An unfettered right to privacy disallows the federal government from brandishing most activities immoral. Under this logic, all drugs should be legal. In fact, one is hard-pressed to come up with any law that does not affect, in at least some small way, the privacy of the citizens of this country.

There are two problems with Roe v. Wade. First, the court ignored the 10th Amendment in it’s decision. The correct interpretation of the Constitution gives the states the right to regulate and legislate on abortion, as was done prior to Roe.

The greater consideration is this: a right to privacy is only honored if it doesn’t infringe on another citizen’s rights. A man’s freedom to extend his fist is prevented by another man’s face. The Court took into no account the other entity involved in abortion.

This is where the whole dilemma lies. The religious Republicans consider the beating heart and detectable brain waves signs of a human being alive in the mother’s womb. They feel that taking the life an unborn fetus at any age would be murder as the life is a human life all the way from conception.

Pro-choicers disagree. The fetus becomes a baby when it is born and no sooner. This is a slightly curious argument as the baby may come quite early and survive the pregnancy nonetheless. There is also little logic offered to combat the evidence of brain waves and the beating of another human heart.

My point is not to prove pro-choicers wrong. While it is true I am ardently pro-life and believe that they are, the issue here is much bigger than my personal preference on abortion. This is about the Democrats stubborness in confirming a pro-life justice, whose only extremeness lies in the fact that he or she dares to believe that the fetus is indeed a human being and consequently should be protected.

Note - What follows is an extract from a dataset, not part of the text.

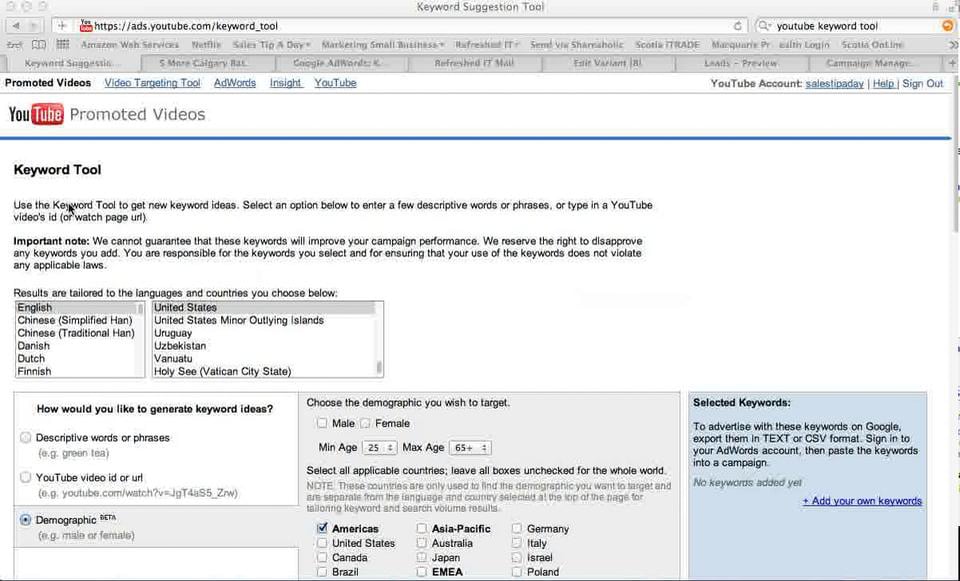Open the Top Sites grid icon
This screenshot has width=960, height=581.
[62, 45]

It is Democrats who are acting not only against precedent, but actually unconstitutionally. Article Six of the U.S. Constitution reads: “[N]o religious test shall ever be required as a qualification of any office or public trust under the United States.” When it comes down to it, the Democrats are doing nothing but performing a religious test on candidates. Rather than call them out on it, Republicans have let this behaviour slide.

Make no mistake about it, seven ill-advised Republicans prevented a pro-life justice from being nominated to the Supreme Court. Rhenquist will step down this term, and others may as well. In the near future, the Republicans will have a hard time confirming any pro-life judge as the Democrats have now set a new precedent. The time had come to put up or shut up, and the Republicans have decided to let the majority’s voice not be heard.

For too long has the Republican party taken for granted the religious conservative vote. After all, in a two-party system, who else will pro-lifers vote for? Surely not the Democrats. Yet the votes will not keep coming forever. Republicans turned out in droves to re-elect Bush in 2004, for though, for all his faults, he is a socially conservative gentleman. Will they turn out to elect someone who holds the pro-life cause in as low esteem as John McCain?

To all those who believe that the fetus in the womb is actually an unborn baby: are you tired of a Republican party that had done nothing to combat the greatest injustice currently being perpetuated in this country? Are you sick of moderates controlling the party’s social agenda? Do you wish for an end to abortion in America? Write your congressmen and women as well as your senator. Let it be known where you stand.

In the off-year elections of 2006 the Religious Right should no longer support “moderate” Republicans. We must let the Republican party know that the pro-life voice cannot be taken for granted. Some may argue that doing so will allow Democrats to achieve more power. This is true, but what have the Republicans gained from power? Controlling both houses of Congress and the Presidency has put this country no closer to ending the evil of abortion.

If the Republicans are shaken up enough, they will listen to their base. It is possible that in 2008 conservatives will be able to nominate a candidate who is serious about ending abortion at all costs. The time has come to take charge of the party before it strays from all it has long stood for. If we waver in this moment, all will be lost. If we stand strong, we may, at long last, be able to turn the tide and end the court’s social revolution.